Quinlan hopes to convey a message of diversity while educating her audience about the benefits of a multicultural community.
“The diversity of our culture in the United States is wonderful, and we can enjoy other cultures and learn from them,” said Quinlan. “We’re still one society and we can enjoy other aspects of it.”
Through her work, Quinlan also hopes to provoke thought and educate her audience to cultivate a greater since of tolerance. In her artist statement, she says, “One of my greatest goals as an artist is to make the observer think. Our world is rapidly changing today, and many of my works are designed to expose the viewer to new ideas and challenge old patterns.”
Though “Pillars Through Time” took six months to create, the project began with studying and researching at libraries to accurately depict the many cultures seen in the pillars.
Quinlan, 55, has been an artist for 15 years, earning a degree in painting, drawing and sculpture. A painter who utilized multicultural themes into her work for 10 years prior to her work as a sculptor, Quinlan incorporates various aspects of many cultures into her work today.
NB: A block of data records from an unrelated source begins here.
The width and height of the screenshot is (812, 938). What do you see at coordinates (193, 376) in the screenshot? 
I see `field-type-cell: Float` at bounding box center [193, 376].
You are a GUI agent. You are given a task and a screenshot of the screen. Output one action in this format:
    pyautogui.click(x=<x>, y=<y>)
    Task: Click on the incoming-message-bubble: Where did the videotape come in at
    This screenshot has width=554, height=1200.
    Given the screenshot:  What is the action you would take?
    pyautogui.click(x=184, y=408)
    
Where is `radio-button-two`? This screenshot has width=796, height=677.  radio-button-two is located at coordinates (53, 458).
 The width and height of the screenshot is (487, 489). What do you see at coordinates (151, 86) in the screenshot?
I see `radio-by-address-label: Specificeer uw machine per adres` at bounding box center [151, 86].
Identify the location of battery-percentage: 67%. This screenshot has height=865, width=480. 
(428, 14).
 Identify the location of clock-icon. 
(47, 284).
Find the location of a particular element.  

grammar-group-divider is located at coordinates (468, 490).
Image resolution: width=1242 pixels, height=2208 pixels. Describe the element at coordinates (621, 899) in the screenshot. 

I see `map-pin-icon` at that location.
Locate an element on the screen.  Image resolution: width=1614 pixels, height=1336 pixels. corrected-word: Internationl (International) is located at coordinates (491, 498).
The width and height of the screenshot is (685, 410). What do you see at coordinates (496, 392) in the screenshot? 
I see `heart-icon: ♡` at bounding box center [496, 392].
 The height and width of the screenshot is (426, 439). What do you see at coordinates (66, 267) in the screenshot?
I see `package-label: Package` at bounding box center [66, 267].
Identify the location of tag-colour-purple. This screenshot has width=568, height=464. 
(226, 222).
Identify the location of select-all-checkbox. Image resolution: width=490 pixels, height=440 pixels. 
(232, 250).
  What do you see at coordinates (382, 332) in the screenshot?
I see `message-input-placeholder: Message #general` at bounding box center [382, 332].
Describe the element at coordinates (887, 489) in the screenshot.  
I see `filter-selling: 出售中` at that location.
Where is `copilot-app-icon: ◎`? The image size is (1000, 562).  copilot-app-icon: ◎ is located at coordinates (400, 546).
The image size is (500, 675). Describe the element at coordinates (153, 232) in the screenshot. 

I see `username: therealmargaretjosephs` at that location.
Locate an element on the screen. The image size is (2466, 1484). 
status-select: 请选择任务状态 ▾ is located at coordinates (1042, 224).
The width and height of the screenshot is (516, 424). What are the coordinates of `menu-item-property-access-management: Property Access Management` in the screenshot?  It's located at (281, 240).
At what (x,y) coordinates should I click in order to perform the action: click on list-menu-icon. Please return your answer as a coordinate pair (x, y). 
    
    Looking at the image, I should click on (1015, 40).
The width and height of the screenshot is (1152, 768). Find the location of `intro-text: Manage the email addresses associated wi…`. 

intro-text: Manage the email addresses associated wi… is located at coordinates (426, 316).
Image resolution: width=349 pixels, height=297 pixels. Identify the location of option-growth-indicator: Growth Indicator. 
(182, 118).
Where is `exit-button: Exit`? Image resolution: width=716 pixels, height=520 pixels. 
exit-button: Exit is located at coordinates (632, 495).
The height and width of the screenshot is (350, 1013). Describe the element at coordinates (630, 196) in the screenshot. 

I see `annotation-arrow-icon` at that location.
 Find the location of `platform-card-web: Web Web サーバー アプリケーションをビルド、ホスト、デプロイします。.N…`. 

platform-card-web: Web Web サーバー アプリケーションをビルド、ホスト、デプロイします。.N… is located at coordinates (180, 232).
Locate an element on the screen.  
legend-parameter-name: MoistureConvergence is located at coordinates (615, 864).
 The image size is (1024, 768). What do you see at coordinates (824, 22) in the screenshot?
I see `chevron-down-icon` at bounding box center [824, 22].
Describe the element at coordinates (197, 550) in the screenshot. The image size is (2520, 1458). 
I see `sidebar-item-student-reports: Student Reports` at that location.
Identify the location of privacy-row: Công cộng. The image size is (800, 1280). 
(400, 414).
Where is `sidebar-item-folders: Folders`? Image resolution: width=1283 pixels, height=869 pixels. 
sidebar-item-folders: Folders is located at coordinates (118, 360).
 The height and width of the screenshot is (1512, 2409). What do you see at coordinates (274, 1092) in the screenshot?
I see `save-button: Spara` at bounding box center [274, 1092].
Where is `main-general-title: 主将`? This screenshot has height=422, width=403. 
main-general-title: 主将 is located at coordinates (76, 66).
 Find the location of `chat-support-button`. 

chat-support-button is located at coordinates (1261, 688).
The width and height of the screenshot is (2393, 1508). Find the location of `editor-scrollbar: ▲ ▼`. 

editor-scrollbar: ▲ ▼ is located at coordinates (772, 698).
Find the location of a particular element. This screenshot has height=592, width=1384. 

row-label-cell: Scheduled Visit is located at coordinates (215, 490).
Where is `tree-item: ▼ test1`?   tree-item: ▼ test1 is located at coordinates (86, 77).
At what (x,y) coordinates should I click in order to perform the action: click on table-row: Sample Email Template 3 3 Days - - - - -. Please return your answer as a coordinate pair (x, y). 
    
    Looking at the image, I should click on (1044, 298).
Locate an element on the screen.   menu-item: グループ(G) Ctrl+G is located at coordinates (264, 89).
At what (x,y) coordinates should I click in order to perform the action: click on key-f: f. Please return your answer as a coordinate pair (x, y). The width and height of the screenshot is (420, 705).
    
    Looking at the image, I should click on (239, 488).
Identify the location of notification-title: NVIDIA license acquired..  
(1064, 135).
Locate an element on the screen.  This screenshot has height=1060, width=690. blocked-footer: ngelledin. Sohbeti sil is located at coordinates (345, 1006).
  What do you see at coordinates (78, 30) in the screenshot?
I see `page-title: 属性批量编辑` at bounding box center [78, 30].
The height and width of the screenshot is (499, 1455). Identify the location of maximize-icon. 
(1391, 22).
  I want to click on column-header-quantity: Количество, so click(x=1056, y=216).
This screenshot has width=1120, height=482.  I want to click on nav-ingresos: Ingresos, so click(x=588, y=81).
She wanted “Pillars Through Time” to have an archaic feel, as though “someone had just dug it up.”
As Quinlan explains, being an artist takes more than just hard work and talent — it takes support and family as well.
Her work as an artist is a team effort. Her family either contributes to her work through their support or input through their experience.
“My husband is in construction, so he is someone I can borrow ideas off of,” Quinlan said.
The support she receives from her family is the cornerstone to her creative self and the capstone to her success, Quinlan says.
“It really helps to have a supportive partner and family,” she said. “My kids are always saying, ‘keep it up, Mom.'”
Three other artists have contributed work to the latest exhibition and each sculpture is on a two-year loan from the artist. After the two-year duration, the sculptures are removed and returned to their creator. No student fees are used to pay for the Sculpturescape program.